Lorsqu’une telle prime est prévue au sein d’un accord collectif, comme par exemple un accord d’entreprise, l’employeur, s’il souhaite la modifier ou la supprimer, devra d’abord dénoncer l’accord en question, selon certaines conditions strictes de forme et de fond.

En tout état de cause, si l’accord collectif prévoit le versement obligatoire de la prime du 13ème mois et tant que cet accord est toujours applicable, l’employeur ne pourra pas y échapper.

- Le versement de la prime du 13ème mois non prévue au sein d’un écrit

Dans ce cas alors, les conditions de suppression ou de modification d’une telle prime sont plus souples à quelques détails près toutefois.

En effet, si le versement de la prime du 13ème mois constitue un usage, l’employeur ne pourra pas la supprimer à mois de devoir dénoncer l’usage en question.

Un usage, tel que le versement d’une prime du 13ème mois, doit présenter à la fois un caractère fixe, constant et général.

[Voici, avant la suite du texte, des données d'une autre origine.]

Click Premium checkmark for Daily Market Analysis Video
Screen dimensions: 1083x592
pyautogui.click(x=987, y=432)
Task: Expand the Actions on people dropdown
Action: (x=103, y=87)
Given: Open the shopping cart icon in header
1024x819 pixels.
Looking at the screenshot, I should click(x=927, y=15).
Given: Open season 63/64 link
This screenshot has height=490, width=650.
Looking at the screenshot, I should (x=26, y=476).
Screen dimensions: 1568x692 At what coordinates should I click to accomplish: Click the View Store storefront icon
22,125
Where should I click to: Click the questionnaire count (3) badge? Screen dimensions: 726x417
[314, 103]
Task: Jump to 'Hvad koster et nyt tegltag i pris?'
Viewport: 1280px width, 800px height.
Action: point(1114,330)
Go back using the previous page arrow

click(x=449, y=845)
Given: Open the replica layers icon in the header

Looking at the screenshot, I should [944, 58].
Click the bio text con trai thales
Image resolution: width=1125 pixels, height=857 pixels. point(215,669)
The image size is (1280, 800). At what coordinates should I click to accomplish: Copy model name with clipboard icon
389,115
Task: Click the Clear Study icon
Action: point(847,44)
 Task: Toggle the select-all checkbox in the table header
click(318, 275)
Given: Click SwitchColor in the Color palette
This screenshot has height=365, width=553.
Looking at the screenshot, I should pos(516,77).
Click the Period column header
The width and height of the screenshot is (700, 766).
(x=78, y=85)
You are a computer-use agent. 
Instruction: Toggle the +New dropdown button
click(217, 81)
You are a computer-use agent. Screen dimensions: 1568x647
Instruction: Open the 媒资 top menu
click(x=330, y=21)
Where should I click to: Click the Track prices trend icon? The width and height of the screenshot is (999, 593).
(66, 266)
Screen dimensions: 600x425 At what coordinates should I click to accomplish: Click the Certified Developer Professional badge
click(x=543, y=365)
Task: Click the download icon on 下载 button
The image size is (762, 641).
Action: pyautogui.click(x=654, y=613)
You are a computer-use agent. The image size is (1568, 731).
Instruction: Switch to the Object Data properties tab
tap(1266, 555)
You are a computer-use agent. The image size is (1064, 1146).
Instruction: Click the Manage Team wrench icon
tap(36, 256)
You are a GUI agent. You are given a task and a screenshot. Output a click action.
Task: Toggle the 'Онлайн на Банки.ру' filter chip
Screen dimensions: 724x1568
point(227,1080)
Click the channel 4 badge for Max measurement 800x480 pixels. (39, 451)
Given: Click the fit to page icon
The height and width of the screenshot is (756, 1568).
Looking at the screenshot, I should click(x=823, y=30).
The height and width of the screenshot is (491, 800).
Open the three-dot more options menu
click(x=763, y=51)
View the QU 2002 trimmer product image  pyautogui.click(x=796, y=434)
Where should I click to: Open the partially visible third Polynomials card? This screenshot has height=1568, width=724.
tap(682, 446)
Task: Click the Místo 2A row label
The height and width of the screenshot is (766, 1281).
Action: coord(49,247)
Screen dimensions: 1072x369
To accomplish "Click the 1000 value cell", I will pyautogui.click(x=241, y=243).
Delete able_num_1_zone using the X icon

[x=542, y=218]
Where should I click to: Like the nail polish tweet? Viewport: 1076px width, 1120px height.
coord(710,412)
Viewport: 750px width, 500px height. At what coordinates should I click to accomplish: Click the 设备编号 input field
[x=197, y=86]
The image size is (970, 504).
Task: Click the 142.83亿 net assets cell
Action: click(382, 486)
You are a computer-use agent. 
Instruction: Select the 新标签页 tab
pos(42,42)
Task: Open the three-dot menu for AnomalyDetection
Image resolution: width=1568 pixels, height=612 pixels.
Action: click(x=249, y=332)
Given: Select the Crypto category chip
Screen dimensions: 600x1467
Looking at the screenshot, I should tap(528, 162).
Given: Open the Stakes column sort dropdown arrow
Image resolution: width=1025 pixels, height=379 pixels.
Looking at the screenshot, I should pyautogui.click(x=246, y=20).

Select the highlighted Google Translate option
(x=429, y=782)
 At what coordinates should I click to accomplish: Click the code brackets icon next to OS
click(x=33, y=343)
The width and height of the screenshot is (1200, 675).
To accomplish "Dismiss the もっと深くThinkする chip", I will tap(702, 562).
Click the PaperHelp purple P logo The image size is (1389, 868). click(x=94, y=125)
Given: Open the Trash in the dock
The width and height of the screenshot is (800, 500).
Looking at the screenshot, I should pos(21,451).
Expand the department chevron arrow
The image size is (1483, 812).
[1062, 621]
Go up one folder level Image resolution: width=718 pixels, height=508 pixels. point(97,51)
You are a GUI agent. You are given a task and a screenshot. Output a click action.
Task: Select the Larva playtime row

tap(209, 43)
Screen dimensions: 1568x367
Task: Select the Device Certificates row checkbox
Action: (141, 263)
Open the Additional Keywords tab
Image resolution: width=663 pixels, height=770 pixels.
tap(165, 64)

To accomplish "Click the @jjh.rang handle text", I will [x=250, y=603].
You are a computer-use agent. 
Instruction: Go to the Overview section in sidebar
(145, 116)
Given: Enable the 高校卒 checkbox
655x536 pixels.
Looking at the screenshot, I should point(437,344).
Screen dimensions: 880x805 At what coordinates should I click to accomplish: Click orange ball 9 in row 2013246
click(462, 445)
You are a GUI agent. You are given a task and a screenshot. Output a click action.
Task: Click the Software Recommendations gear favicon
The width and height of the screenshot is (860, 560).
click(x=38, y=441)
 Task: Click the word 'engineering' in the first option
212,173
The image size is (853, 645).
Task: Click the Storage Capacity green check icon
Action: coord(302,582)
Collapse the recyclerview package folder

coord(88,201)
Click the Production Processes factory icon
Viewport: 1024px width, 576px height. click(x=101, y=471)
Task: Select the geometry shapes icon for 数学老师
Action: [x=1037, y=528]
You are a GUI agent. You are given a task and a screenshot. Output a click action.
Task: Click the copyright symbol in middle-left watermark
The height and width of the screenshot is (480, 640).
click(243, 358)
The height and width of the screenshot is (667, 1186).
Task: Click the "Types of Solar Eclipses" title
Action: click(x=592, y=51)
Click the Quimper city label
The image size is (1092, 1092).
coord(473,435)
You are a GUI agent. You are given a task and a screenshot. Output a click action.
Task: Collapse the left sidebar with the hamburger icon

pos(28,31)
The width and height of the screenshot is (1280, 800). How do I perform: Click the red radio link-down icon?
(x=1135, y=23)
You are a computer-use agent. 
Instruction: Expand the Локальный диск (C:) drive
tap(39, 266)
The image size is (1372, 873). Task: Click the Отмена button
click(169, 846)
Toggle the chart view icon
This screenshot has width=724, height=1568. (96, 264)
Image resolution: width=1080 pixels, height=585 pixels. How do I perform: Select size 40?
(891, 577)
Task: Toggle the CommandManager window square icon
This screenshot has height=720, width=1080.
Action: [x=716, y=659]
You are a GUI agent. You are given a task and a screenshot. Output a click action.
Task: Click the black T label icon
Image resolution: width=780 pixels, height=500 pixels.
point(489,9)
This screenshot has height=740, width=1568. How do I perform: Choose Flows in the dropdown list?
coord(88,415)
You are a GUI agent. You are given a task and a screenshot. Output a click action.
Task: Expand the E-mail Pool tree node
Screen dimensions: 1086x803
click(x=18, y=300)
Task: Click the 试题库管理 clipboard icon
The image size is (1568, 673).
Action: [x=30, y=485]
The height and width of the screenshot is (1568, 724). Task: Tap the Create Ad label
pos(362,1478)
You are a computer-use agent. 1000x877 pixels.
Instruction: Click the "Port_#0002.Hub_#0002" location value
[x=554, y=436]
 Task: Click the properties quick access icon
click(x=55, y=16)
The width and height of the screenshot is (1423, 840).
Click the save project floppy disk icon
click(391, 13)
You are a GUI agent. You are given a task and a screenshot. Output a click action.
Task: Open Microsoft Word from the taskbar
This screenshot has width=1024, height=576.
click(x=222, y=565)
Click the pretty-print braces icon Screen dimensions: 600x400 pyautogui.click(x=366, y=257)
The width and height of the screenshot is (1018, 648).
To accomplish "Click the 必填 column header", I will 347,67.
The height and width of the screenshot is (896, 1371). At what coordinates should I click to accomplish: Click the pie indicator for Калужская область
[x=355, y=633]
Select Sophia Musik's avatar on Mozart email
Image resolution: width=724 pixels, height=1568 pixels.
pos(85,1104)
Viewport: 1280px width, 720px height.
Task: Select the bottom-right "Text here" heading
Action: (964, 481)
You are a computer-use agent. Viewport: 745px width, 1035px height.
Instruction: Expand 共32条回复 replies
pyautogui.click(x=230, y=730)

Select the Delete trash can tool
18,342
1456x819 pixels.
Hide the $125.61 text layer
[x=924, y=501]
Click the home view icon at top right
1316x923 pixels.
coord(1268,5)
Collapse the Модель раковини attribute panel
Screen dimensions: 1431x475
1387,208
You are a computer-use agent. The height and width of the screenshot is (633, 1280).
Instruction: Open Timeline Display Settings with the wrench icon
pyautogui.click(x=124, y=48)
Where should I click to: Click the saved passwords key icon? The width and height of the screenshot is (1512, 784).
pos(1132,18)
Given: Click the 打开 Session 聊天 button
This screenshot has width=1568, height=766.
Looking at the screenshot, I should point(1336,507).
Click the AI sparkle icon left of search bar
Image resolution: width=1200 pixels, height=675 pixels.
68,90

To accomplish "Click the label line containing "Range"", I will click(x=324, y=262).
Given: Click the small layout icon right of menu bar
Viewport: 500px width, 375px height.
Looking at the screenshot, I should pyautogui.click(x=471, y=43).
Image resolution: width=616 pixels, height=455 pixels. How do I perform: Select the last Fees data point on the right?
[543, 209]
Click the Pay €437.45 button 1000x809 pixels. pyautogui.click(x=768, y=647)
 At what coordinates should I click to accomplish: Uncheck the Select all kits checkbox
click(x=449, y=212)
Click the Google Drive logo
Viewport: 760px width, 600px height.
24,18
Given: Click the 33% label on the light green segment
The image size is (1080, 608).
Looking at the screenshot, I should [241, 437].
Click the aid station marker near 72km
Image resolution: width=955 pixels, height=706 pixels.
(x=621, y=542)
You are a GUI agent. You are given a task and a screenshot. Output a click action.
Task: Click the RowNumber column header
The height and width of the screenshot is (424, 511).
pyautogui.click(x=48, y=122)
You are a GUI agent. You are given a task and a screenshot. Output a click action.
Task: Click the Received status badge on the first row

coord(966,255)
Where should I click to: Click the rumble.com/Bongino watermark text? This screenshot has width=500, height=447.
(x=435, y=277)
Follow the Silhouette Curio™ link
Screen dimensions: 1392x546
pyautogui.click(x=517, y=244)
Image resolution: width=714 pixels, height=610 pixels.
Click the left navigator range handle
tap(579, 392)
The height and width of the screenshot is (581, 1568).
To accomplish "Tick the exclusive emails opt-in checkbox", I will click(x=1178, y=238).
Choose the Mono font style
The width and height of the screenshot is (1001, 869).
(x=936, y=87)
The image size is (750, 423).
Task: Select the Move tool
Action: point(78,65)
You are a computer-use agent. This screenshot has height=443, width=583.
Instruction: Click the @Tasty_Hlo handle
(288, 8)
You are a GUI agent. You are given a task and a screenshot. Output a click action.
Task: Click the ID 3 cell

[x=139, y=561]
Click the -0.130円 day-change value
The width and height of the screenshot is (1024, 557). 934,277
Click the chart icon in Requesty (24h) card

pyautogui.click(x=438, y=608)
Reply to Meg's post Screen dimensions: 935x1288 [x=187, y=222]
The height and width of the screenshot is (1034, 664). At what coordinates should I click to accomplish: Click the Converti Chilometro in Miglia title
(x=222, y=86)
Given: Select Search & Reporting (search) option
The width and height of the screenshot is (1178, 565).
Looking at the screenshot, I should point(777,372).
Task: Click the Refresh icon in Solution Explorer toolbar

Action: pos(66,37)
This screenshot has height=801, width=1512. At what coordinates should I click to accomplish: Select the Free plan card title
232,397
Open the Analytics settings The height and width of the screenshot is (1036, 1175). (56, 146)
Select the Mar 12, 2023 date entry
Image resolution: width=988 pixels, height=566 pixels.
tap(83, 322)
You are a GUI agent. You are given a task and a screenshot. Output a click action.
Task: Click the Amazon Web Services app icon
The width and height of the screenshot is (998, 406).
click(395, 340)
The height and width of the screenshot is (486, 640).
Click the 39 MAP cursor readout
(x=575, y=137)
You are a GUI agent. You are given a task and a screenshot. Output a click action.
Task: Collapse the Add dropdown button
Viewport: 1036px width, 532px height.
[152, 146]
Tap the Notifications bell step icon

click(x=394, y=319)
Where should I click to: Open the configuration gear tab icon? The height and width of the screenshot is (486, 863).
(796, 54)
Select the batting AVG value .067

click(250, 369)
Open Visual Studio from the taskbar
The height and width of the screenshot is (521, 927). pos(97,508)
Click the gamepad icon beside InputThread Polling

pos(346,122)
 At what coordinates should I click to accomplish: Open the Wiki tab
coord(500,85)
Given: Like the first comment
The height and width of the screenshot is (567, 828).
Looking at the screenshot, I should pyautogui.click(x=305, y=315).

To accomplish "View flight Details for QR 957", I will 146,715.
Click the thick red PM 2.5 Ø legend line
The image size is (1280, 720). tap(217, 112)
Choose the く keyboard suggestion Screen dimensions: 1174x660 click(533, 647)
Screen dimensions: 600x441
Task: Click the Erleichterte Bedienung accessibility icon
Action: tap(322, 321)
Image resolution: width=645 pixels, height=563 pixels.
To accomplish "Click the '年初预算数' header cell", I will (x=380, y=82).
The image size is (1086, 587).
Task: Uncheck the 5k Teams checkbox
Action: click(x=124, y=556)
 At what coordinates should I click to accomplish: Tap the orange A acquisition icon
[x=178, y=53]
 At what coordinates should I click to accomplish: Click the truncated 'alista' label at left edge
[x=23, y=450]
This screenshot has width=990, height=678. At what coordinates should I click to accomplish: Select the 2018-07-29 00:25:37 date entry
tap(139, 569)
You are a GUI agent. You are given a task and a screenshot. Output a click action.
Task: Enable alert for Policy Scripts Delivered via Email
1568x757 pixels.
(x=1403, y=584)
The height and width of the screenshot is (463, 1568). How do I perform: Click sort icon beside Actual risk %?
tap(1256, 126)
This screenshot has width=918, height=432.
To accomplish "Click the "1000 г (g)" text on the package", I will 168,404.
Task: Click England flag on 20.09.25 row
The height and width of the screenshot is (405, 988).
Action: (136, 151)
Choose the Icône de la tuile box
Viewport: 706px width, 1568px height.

La constance implique que la prime ait été versée un certain nombre fois durant plusieurs années.

La Jurisprudence constante considère qu’une prime versée durant 3 années consécutives est une prime relevant d’un usage (Cassation Sociale, 25 avril 1985, n° 83-44621).

La fixité est déterminée dans les règles de calcul de la prime qui ne doivent pas fluctuer d'une année à une autre selon le bon vouloir de l’employeur : lorsque ses règles de calcul son constantes, la jurisprudence estime alors que le critère de fixité est rempli.

Le caractère général est quant à lui rattaché au versement de la prime auprès d’un ensemble déterminé du personnel ou de tout le personnel.

Si l'une de ces conditions n'est pas respectée alors la prime en question devra être considérée comme une simple gratification que l'employeur pourra librement supprimer ou modifier.

- La prime du 13ème mois est-elle due en cas de rupture du contrat de travail en cours d’année ?

Parfois, le Contrat de travail ou l’accord collectif mettant en place le versement d’une telle prime, prévoit qu’elle devra être versée proportionnellement au temps de présence.

Toutefois dans le cas contraire, le salarié aura la charge de la preuve : il devra démontrer en quoi le versement d’une telle prime est fait au prorata de présence au regard des usages et habitudes de l’entreprise en ce sens (Cassation Sociale du 15 octobre 1998, n° 96-41.1998).